As duas vozes de Orlando Silva

Em 1932, com 17 anos, Orlando Silva perdeu parte do pé esquerdo em um acidente de bonde, o que o obrigou a ficar quatro meses hospitalizado, com dores que só cediam com doses de morfina. Após seu restabelecimento, tornou-se trocador de ônibus.

Costumava cantar para os amigos e vizinhos até que um conhecido o apresentou ao cantor Luiz Barbosa, que o levou para a Rádio Cajuti. Um dia, em 1934, o violonista e compositor Bororó o ouviu e levou-o ao Café Nice, onde o apresentou ao homem mais influente da música popular na época – Francisco Alves. Duas semanas depois, Orlando Silva estreava no programa do Chico Alves na própria Rádio Cajuti. Em 1935 gravou seus primeiros discos.

Em março de 1937 lança o que seria um de seus maiores sucessos: “Lábios que Beijei” (J. Cascata/ L. Azevedo), com o inovador arranjo de cordas feito pelo maestro Radamés Gnattali.

No mesmo ano, Orlando fez as primeiras gravações (cantadas) de “Carinhoso” (Pixinguinha/ João de Barro)

e de “Rosa” (Pixinguinha/ Otávio de Souza).

Os sucessos não paravam, e a vendagem dos discos continuava aumentando.

Por volta de 1940 a carreira de Orlando Silva, então no auge da fama, começa a entrar em declínio. Uniu-se à atriz Zezé Fonseca, num relacionamento turbulento que perdurou até 1943. Além disso, fazia uso freqüente de morfina, tornando-se dependente químico e tendo crises de abstinência quando não podia usar a droga.
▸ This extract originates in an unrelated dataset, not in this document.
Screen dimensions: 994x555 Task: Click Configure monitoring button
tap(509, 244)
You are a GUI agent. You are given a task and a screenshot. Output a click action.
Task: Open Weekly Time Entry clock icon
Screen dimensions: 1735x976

A partir de maio de 1942, passou alguns meses afastado dos estúdios, em parte por ter sido acometido por uma gengivite ulcerativa necrosante aguda, precisando extrair os dentes da arcada superior, em parte porque estava se internando para livrar-se da morfina. Tentando livrar-se de uma dependência, acabou também vitimado por outra, o alcoolismo.

Quando Orlando voltou aos estúdios, em novembro de 1942, suas cordas vocais já não eram as mesmas. Era como se o cantor tivesse envelhecido muitos anos em seis meses. Mas não era um problema de idade, pois ele estava com apenas 27 anos. Não se sabe exatamente a raiz do problema, mas o que se especula é que a voz não resistiu aos problemas pessoais, à perda dos dentes, ao álcool e à morfina. O próprio Orlando não tocava no assunto. Na verdade, nunca admitiu que sua voz declinara.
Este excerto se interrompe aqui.